I read the captioned sentence in dask’s website and wonder what it means. I have extracted the relevant part below for ease of reference:
A common performance problem among Dask Array users is that they have chosen a chunk size that is either too small (leading to lots of overhead) or poorly aligned with their data (leading to inefficient reading).
While optimal sizes and shapes are highly problem specific, it is rare to see chunk sizes below 100 MB in size. If you are dealing with float64 data then this is around (4000, 4000) in size for a 2D array or (100, 400, 400) for a 3D array.
You want to choose a chunk size that is large in order to reduce the number of chunks that Dask has to think about (which affects overhead) but also small enough so that many of them can fit in memory at once. Dask will often have as many chunks in memory as twice the number of active threads.
Does it mean that the same chunk will co-exist at the mother node(or process or thread?) and the child node? Is it not necessary to have the same chunk twice?
PS: I don't quite understand the difference among node, process and thread so I just put all of them there.

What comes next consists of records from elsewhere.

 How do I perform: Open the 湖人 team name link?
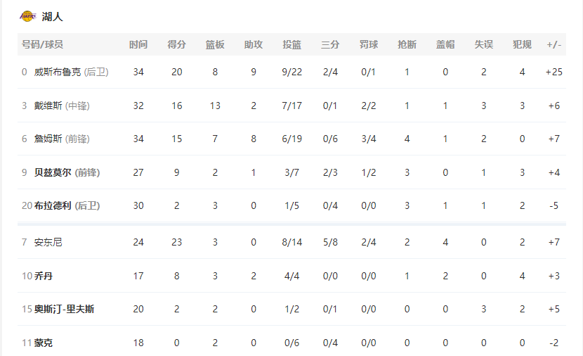53,17
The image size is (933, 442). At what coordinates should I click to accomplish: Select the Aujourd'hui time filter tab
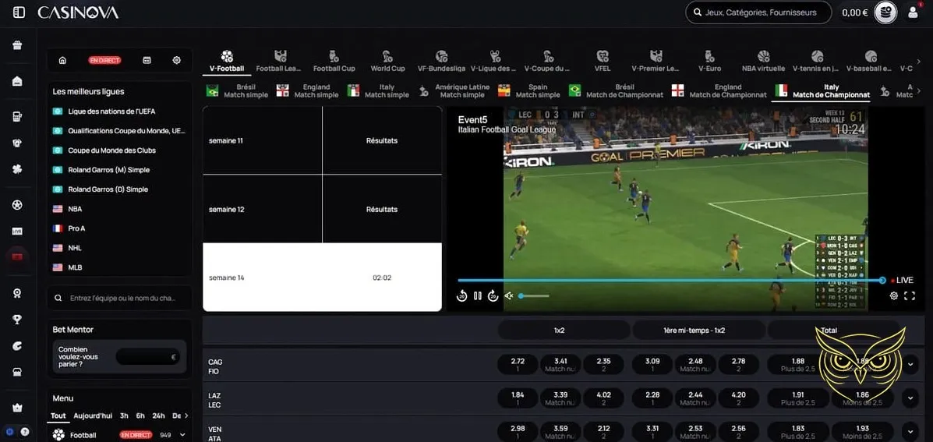point(93,415)
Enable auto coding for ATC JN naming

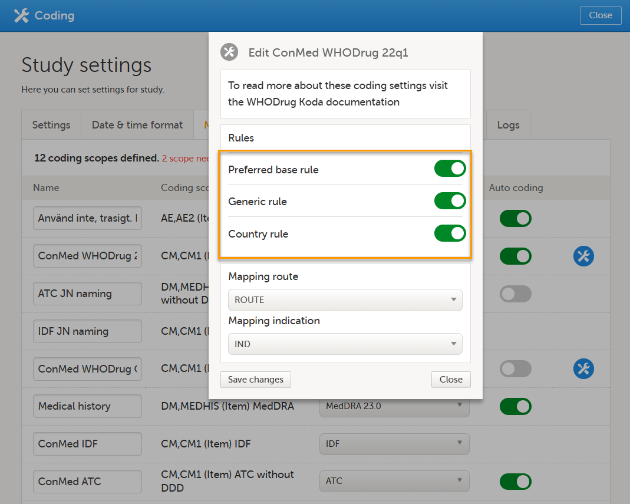click(x=515, y=294)
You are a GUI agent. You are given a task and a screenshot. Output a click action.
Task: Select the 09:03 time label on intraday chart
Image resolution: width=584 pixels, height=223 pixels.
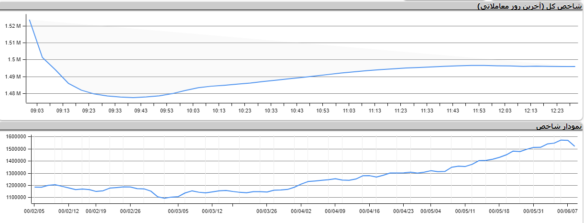tap(37, 111)
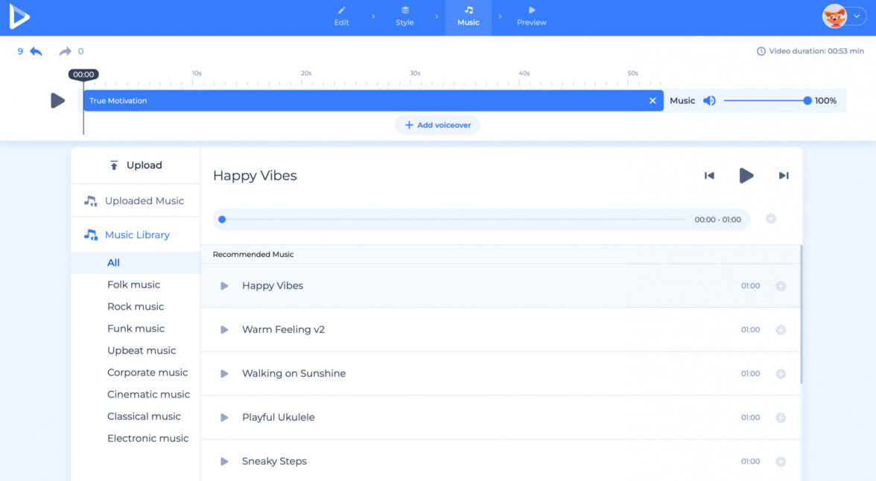Screen dimensions: 876x481
Task: Preview the Walking on Sunshine track
Action: (x=224, y=374)
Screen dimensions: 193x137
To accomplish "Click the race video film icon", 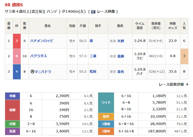I will (x=93, y=12).
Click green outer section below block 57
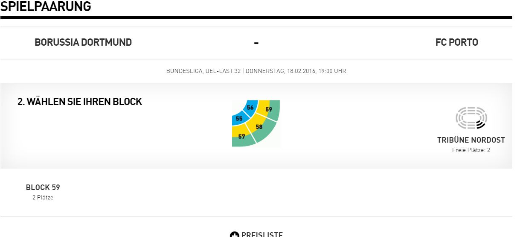 pyautogui.click(x=243, y=143)
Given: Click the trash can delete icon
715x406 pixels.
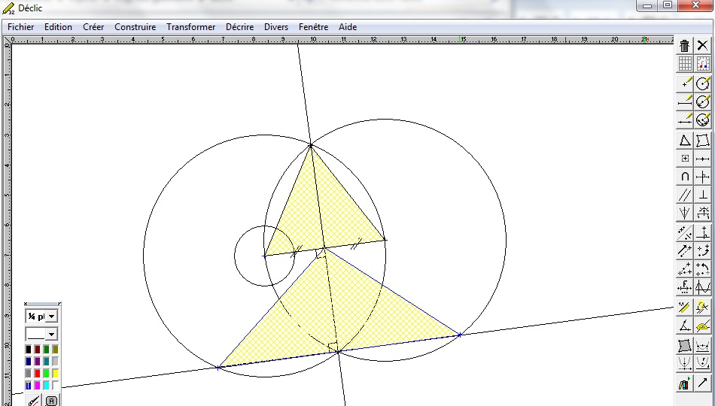Looking at the screenshot, I should pos(685,46).
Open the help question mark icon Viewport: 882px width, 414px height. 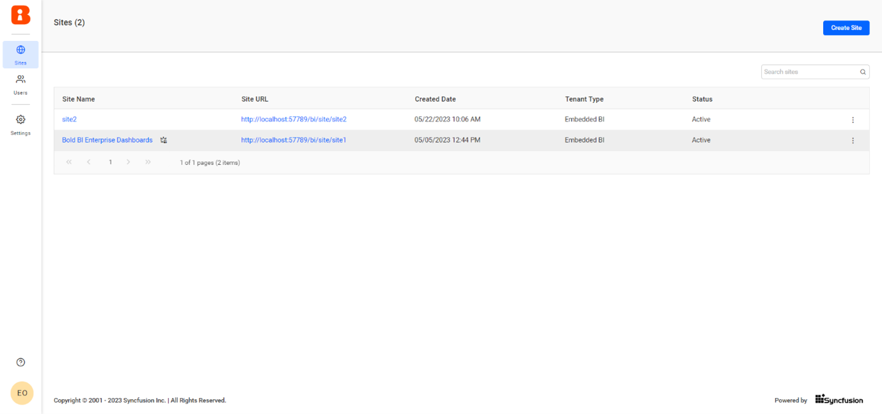pos(20,362)
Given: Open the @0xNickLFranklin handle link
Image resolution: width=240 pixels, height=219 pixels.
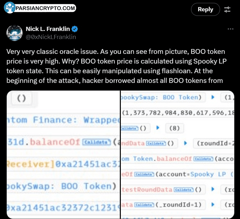Looking at the screenshot, I should click(x=51, y=37).

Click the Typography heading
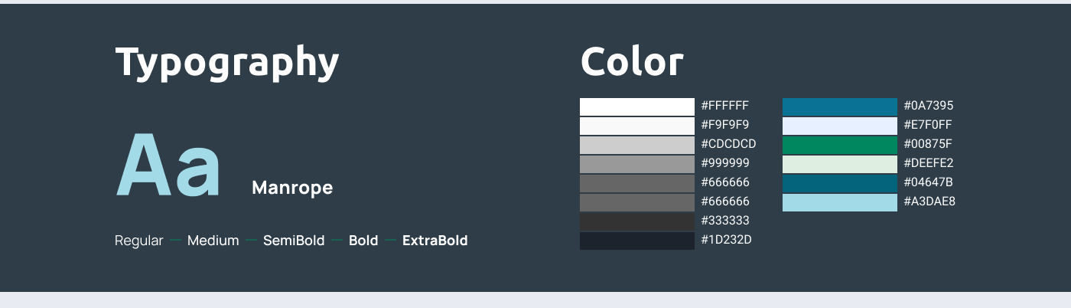(226, 63)
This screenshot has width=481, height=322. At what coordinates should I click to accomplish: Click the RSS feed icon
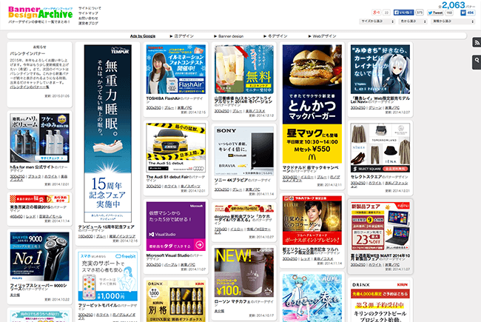(x=476, y=43)
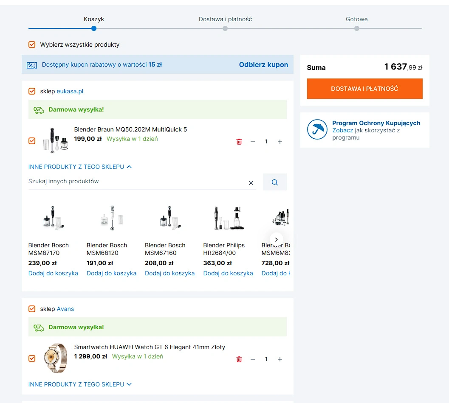Deselect the Huawei smartwatch item checkbox
The width and height of the screenshot is (449, 403).
pyautogui.click(x=32, y=358)
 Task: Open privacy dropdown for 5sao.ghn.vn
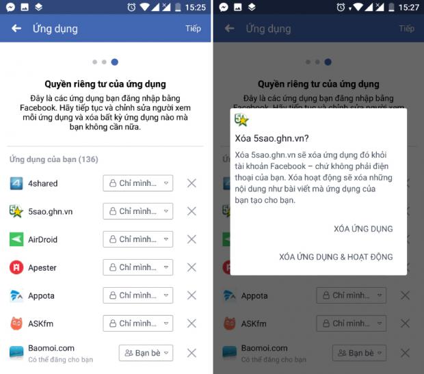tap(138, 211)
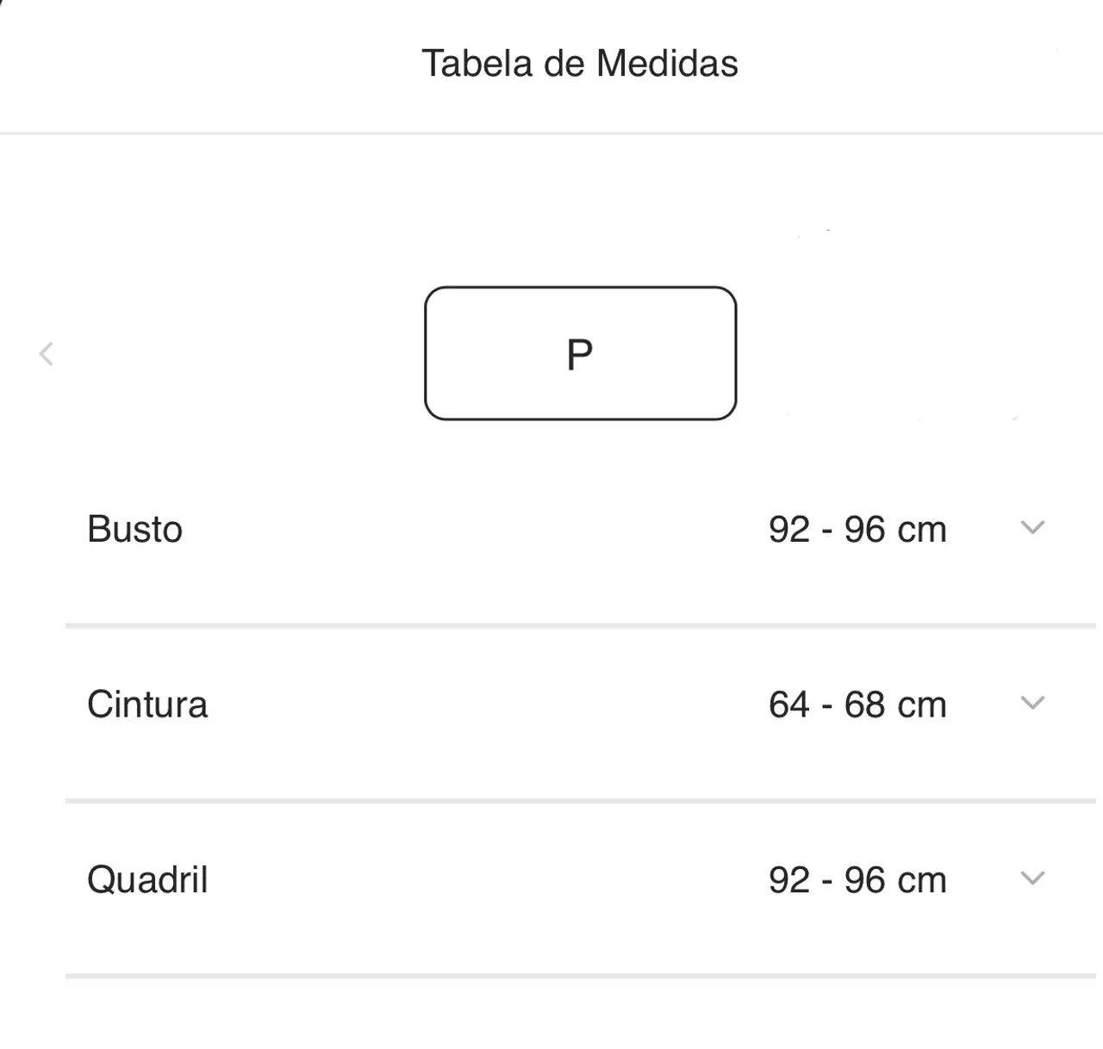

In many cases, a dask graph will involve many more chunks than there are threads. This warning is noting that multiple of these chunks per worker might be in memory at the same time. for example, in the job:
avg = dask.array.random(
size=(1000, 1000, 1000), chunks=(10, 1000, 1000)
).mean().compute()
there are 100 chunks, each of which are ~80MB in size, and you should anticipate roughly 80MB * nworkers * 2 to be in memory at once.